Oral medications for prevention of headaches
There are a number of categories of medications used to prevent headaches and facial pain. Below are
listed the important categories with some names of medications:
Beta blockers – Propranolol, atenolol, metopralol, nadalol
These tend to lower heart rate and blood pressure but are very well tolerated and effective.
Tricyclic antidepressants – Amitriptyline, nortriptyline, doxepin
Most of these are in fact not use much for depression but are quite useful in migraine, tension-type headache, and neuralgia. Side effects tend to be some sedation, dry mouth and possible increased appetite.
Other antidepressants - venlafaxine, duloxetine
These are a bit less useful than the tricyclics but are nonetheless effective for some.

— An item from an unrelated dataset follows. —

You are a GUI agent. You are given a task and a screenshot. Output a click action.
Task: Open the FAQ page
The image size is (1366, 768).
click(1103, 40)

Antiepilepsy medications – topiramate, valproate, gabapentinzonisamide
While different members of this family have different properties they can all be very effective in a number of types of head pain. Side effects vary but a common thread is a tendency to produce some mild cognitive difficulty in some patients at higher doses.
Calcium channel blockers – verapamil, amlodipine
These are sometimes effective in migraine, but can be particularly effective in cluster headaches.

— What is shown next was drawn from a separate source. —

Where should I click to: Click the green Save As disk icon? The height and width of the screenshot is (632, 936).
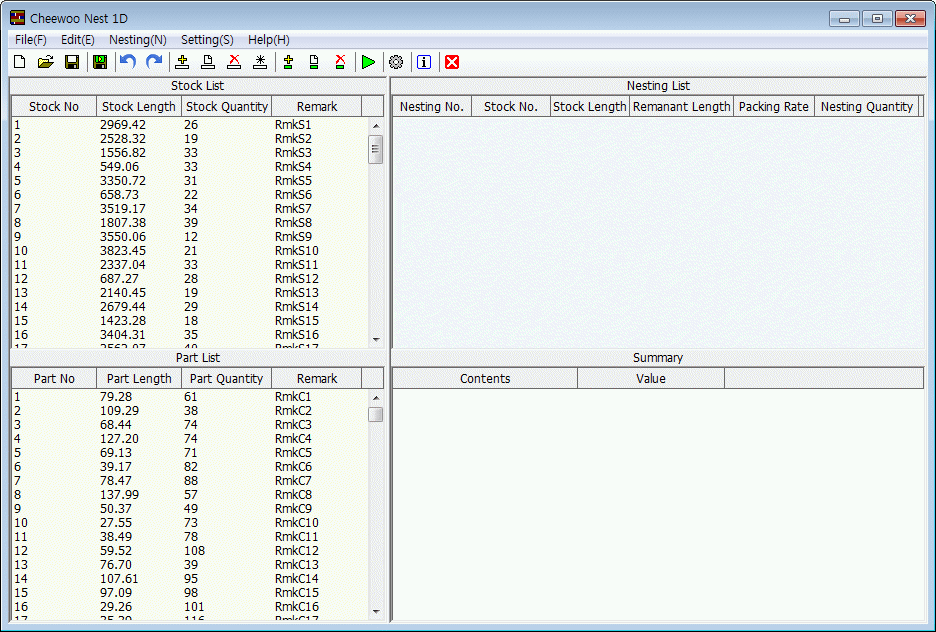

Antispasmodics – baclofen, tizanidine
These are best in pain due to nerve damage or irritation like neuralgias and are generally well tolerated but sedating.
These are used at the time of the headache for the express purpose of reduction symptoms at the time. We not only target head pain but also nausea and vertigo.

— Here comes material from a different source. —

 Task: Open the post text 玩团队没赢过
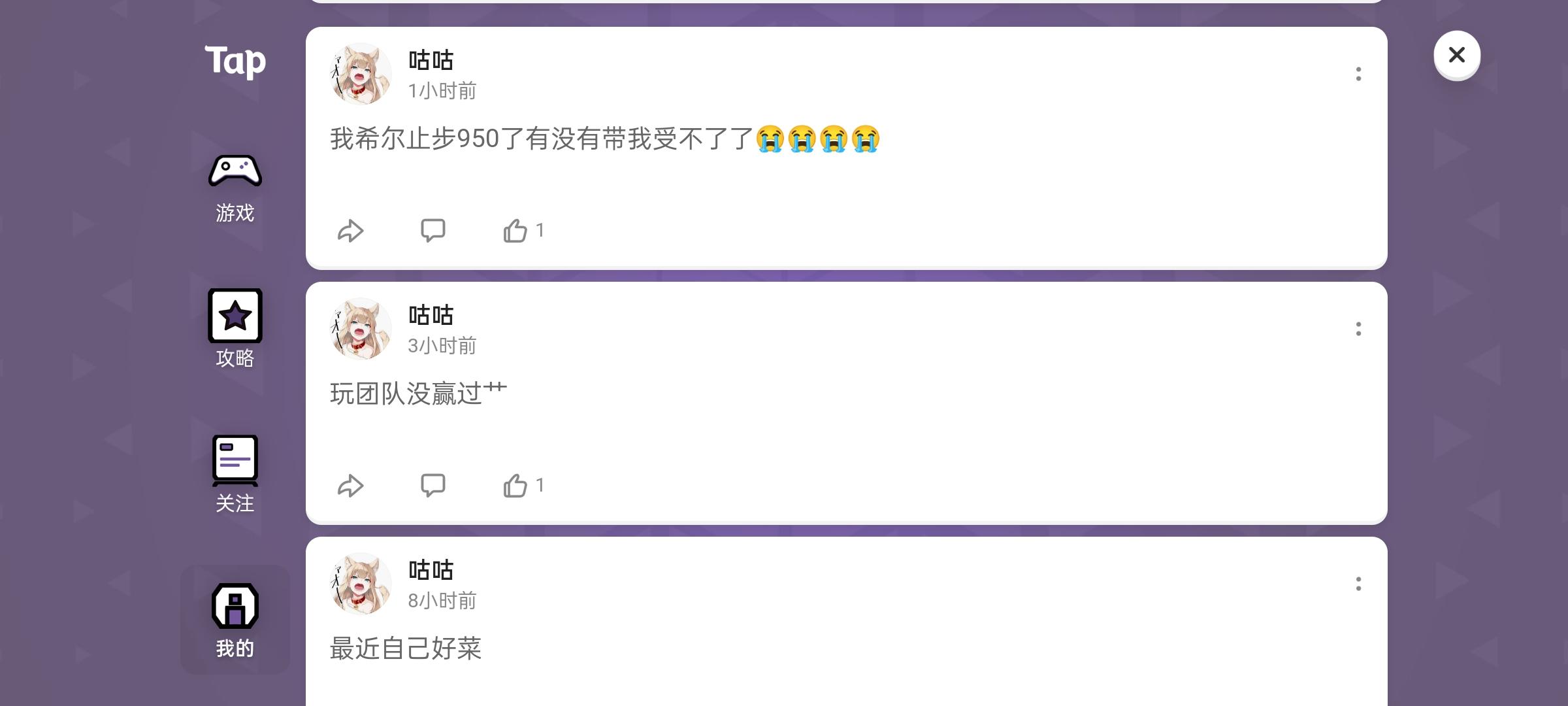click(418, 394)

Triptans – sumatriptan, naratriptan, rizatriptan, zolmitriptan, almotriptan, eletriptan and frovatriptan
These are mainly available in oral form, but sumatriptan has an injectable form which can be used at home, and both sumatriptan and zolmitriptan have nasal spray forms.
Non-steroidal anti-inflammatory medications (NSAIDs) – ibuprofen, naproxen, diclofenac
Mostly in pill form, these can be very effective though in general not as potent as triptans
Antiemetics – promethazine, prochlorperazine, ondansetron
Nausea often becomes more disabling than the head pain and must be treated when it is severe.These can be used in rectal suppository form and ondansetron has a very effective under-the-tongue version.
Nerve blocks and trigger point injections
Both of these approaches involves injecting anesthetic medication in the head and or neck for acute relief, or more commonly, prevention of headaches. They are done in the office and require very little preparation. The medications used include lidocaine and bupivacaine. The nerves targeted include the occipital nerves (back of the head), supraorbital nerves (forehead) and sphenopalatine ganglion nerves
(done without a needle but with a catheter carefully inserted into a nostril). Muscle we target run in mostly in the upper neck and near the jaw.